Reputation: 165
We are developing a Desktop Application (Windows Service) with C#. And we are trying to protect our intellectual property and this is why we decided to .Net Reactor
Initially, it looked like a powerful tool. When obfuscating I've selected all available options except of 'Native exe file'. (Necrobit, Anti ILDASM, Anti Tampering, Control Flow obfuscation, Obfuscation, String Encryption, Compress & Encrypt Resources)
I tried to use DotPeek to check the results and was happy with the results
But it turned out that there is a tool out there that can easily deobfuscates all assemblies (for apparent reasons I'm not going to mention what is it the tool). But I'm curious if anyone has faced similar type of problem. Does anyone know a reliable way to protect C# code that will be running on clients desktops/servers
**Please don't suggest to rewrite the app using C++
Upvotes: 3
Views: 7027
Reputation: 16167
In general, the cost of writing software is many orders of magnitude greater than paying for a license to use it. Similarly, it is expensive to maintain. Thus, in most cases, the value of the intellectual property is low compared to the operations cost. Thus, few, if any, users are going to be sophisticated enough and economically advantages enough to reverse-engineer your software for any purpose they might have.
Also, in general, if you hand out physical access to something, whether it’s a phone, a computer, or a compiled piece of software, you no longer have any expectation of security of whatever that is.
Therefore, I think your efforts are misguided. If there is a particularly valuable algorithm or approach, consider hosting on a server as an API, or pursing a patent. If you must distribute this special piece, secure strong non disclosure agreements with your clients. Make it economically risky for them to try to benefit from reverse-engineering.
Upvotes: 4
Reputation: 1633
Extract out an important part (or several - the more the better) of your program to run remotely on your servers - would mean the user would need to be connected to the internet to run your program. Don't just add a remote key check because a cracker will just NOP that out. Instead, run a non-trivial algorithm there.

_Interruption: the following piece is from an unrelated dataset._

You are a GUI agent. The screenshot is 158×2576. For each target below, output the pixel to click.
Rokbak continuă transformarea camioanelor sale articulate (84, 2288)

Build a hardware dongle & distribute it with your software. Again, implement one or more key algorithms on the dongle rather than just a key check.
After compiling, compress the resulting DLLs as an archive THEN encrypt it. You will then use assembler to write a hand-coded "loader" (which attempts to hide what it's doing). Note that the loader will need to include the decryption key somewhere, however there are things you can do to hide it better. The idea being to hide the fact that it's running on the .NET framework (will certainly beat all the off the shelf decryption tools). It won't however disuade crackers (who will see that the process in memory is .NET & will dump the process).